Os primeiros dados do Censo 2022 dão certo alívio para Globo, criticada por investir em três novelas rurais em apenas dois anos no horário nobre. A emissora antecipou uma tendência apontada pela pesquisa do IBGE (Instituto Brasileiro de Geografia e Estatística) --de que a população está migrando dos grandes centros urbanos rumo ao interior. Os números, porém, impõem um desafio: essa audiência é politicamente arredia aos produtos da casa.
Não foi à toa que o Centro-Oeste serviu de cenário para duas das três tramas: Pantanal (2022) e Terra e Paixão, ambas ambientadas no Mato Grosso do Sul. A região cresce a uma média anual de 1,2%, mais do que o dobro da média nacional (0,52%), impulsionada pelo dinheiro das commodities.

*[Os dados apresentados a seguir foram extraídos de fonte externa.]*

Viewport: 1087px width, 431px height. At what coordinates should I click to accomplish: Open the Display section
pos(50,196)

O próprio folhetim de Walcyr Carrasco já fez diversos acenos ao agronegócio, até limpando a barra para um dos setores mais intimamente ligados ao desmatamento e à crise hídrica. Caio (Cauã Reymond), por exemplo, não se cansa de falar dos tais bons produtores --os responsáveis por colocar comida na mesa dos brasileiros.
A declaração é questionável, não só porque a soja não está na base da alimentação dos brasileiros, mas porque é a agricultura familiar --e não o agronegócio-- que produz 70% dos alimentos consumidos internamente.

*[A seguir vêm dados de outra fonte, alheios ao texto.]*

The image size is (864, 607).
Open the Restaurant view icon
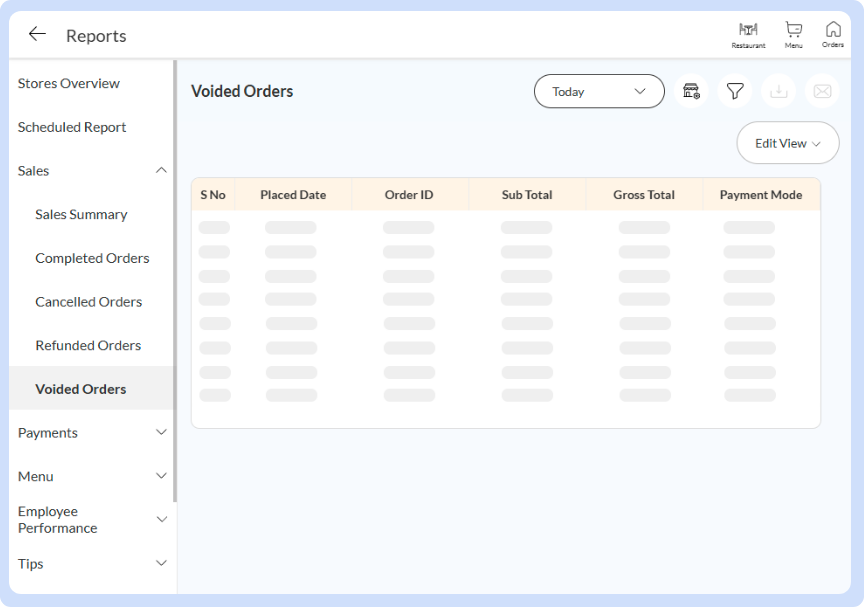748,34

Contudo, o discurso é fundamental para entender o porquê de a Globo insistir em manter o remake de Renascer logo após Terra e Paixão. Se por um lado a emissora se arrisca ao produzir histórias com temas bastantes semelhantes, ela mantém boas relações não só com o principal setor produtivo do país, mas também buscando fidelizar o público que surge no entorno das plantações.
Irandhir Santos e Renato Góes em Pantanal
País partido
A principal dor de cabeça para a Globo é que o Centro-Oeste também se converteu em um dos principais territórios da extrema-direita nas últimas eleições presidenciais. Jair Bolsonaro (PL) venceu com considerável folga Luiz Inácio Lula da Silva (PT) nos Estados da região no segundo turno: 58,71% em Goiás; 58,81% no Distrito Federal; 59,49% no Mato Grosso do Sul; e 65,08% no Mato Grosso.
Bolsonaro, aliás, travou uma queda de braço com a rede dos Marinho durante os quatro anos do seu mandato. Ele frequentemente desqualificava o Jornalismo da emissora, e os seus apoiadores apontavam os produtos do Entretenimento como “degenerados” --sobretudo as novelas.
A decisão do TSE (Tribunal Superior Eleitoral) em tornar o ex-presidente inelegível até 2030 pode até dar um respiro para as ambições da Globo na região. O estrago, contudo, já foi feito.
O avanço das religiões evangélicas, que já representam 26,8% da população no Centro-Oeste, também pesa na balança. Recentemente, a direção da emissora mandou diminuir o destaque a tramas LGBTQIA+ em tramas como Vai na Fé e Amor Perfeito.
Antonio Fagundes e Adriana Esteves em Renascer
Cinturão do agro
Renascer até mantém os esforços da Globo dentro do agronegócio, que já avança sobre o gosto do brasileiro, bancando nomes como Ana Castela --que canta a abertura de Terra e Paixão-- no topo das paradas. O foco, porém, também se desloca para novos cinturões do agro no Norte e no Nordeste.
O folhetim de Benedito Ruy Barbosa se passa na região cacaueira da Bahia, que hoje se destaca por outro produto. Trata-se do algodão, produto que transformou Luis Eduardo Magalhães em uma das cidades que mais cresceu em termos populacionais nos últimos 12 anos.
O Norte, porém, ainda permanece com uma fronteira um tanto inexplorada pelo horário nobre, apesar do “boom” populacional de Manaus ou de Parauapebas ¶. A última novela das nove a se passar por lá foi O Outro lado do Paraíso (2017), ambientada no Tocantins.